LiDAR-based world models offer more structured and geometry-aware representations than their image-based counterparts. However, existing LiDAR world models are narrowly trained; each model excels only in the domain for which it was built. Can we develop LiDAR world models that exhibit strong transferability across multiple domains? We conduct the first systematic domain transfer study across three demanding scenarios: (i) outdoor to indoor generalization, (ii) sparse-beam & dense-beam adaptation, and (iii) non-semantic to semantic transfer. Given different amounts of fine-tuning data, our experiments show that a single pre-trained model can achieve up to 11% absolute improvement (83% relative) over training from scratch and outperforms training from scratch in 30/36 of our comparisons. This transferability of dynamic learning significantly reduces the reliance on manually annotated data for semantic occupancy forecasting: our method exceed the previous semantic occupancy forecasting models with only 5% of the labeled training data required by prior models. We also observed inefficiencies of current LiDAR world models, mainly through their under-compression of LiDAR data and inefficient training objectives. To address this, we propose a latent conditional flow matching (CFM)-based frameworks that achieves state-of-the-art reconstruction accuracy using only half the training data and a compression ratio 6 times higher than that of prior methods. Our model achieves SOTA performance on future-trajectory-conditioned semantic occupancy forecasting while being 23x more computationally efficient (a 28x FPS speedup); and achieves SOTA performance on semantic occupancy forecasting while being 2x more computationally efficient (a 1.1x FPS speedup).

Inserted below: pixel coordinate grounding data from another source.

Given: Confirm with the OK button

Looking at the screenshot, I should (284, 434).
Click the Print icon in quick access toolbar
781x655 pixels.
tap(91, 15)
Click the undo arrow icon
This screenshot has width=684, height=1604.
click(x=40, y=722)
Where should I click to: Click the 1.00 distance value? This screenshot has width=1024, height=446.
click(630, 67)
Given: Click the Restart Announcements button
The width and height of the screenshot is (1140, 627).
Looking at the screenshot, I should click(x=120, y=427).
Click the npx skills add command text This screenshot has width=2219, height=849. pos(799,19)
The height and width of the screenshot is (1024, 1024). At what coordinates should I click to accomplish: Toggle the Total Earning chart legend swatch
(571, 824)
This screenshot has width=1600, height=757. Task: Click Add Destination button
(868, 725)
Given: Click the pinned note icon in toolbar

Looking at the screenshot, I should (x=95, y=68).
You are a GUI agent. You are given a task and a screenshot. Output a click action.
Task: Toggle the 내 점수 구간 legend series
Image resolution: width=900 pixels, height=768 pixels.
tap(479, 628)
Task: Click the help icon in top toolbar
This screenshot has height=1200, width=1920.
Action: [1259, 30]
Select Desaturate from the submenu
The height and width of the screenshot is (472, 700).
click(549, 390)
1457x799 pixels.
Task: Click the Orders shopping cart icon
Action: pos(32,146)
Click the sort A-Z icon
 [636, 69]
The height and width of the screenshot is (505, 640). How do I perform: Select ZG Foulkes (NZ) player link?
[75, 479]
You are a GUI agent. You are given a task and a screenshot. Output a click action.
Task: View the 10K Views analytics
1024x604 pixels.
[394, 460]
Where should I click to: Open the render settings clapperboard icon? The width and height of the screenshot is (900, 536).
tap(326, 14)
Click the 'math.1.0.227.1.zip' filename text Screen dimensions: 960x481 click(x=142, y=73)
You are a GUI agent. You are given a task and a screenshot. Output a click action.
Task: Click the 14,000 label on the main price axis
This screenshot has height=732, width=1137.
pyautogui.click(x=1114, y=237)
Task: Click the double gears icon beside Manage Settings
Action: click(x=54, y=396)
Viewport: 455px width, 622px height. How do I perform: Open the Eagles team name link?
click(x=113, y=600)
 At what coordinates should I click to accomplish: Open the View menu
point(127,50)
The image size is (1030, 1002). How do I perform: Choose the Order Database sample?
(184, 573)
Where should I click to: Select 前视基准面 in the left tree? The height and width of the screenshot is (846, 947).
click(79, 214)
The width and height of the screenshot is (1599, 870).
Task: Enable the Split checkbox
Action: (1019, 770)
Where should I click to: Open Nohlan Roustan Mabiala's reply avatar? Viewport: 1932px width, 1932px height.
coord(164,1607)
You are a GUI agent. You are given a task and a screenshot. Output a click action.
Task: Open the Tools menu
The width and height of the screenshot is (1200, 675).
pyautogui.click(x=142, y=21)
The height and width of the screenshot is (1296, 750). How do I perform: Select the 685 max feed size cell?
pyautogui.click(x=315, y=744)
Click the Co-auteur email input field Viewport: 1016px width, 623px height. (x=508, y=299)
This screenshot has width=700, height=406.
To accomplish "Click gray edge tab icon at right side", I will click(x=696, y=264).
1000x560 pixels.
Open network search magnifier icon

翻译：基于LiDAR的世界模型相较于基于图像的模型，能够提供更具结构化和几何感知能力的表示。然而，现有的LiDAR世界模型训练范围狭窄；每个模型仅在其构建的特定领域表现出色。我们能否开发出在多个领域均表现出强大可迁移性的LiDAR世界模型？我们首次在三个具有挑战性的场景中进行了系统的领域迁移研究：(i) 室外到室内的泛化，(ii) 稀疏波束与密集波束的适应，以及 (iii) 非语义到语义的迁移。在不同数量的微调数据下，我们的实验表明，单个预训练模型相比从头训练，可以实现高达11%的绝对提升（相对提升83%），并且在36次比较中的30次都优于从头训练。这种动态学习的可迁移性显著降低了对语义占据预测任务中手动标注数据的依赖：我们的方法仅需先前模型所需标注训练数据的5%，就超越了之前的语义占据预测模型。我们还观察到当前LiDAR世界模型的低效性，主要体现在其对LiDAR数据的压缩不足以及训练目标效率低下。为了解决这些问题，我们提出了一个基于潜在条件流匹配的框架，该框架仅使用一半的训练数据，并实现了比先前方法高6倍的压缩比，就达到了最先进的重建精度。我们的模型在基于未来轨迹条件的语义占据预测任务上达到了最先进的性能，同时计算效率提高了23倍（帧率提升了28倍）；在语义占据预测任务上也达到了最先进的性能，同时计算效率提高了2倍（帧率提升了1.1倍）。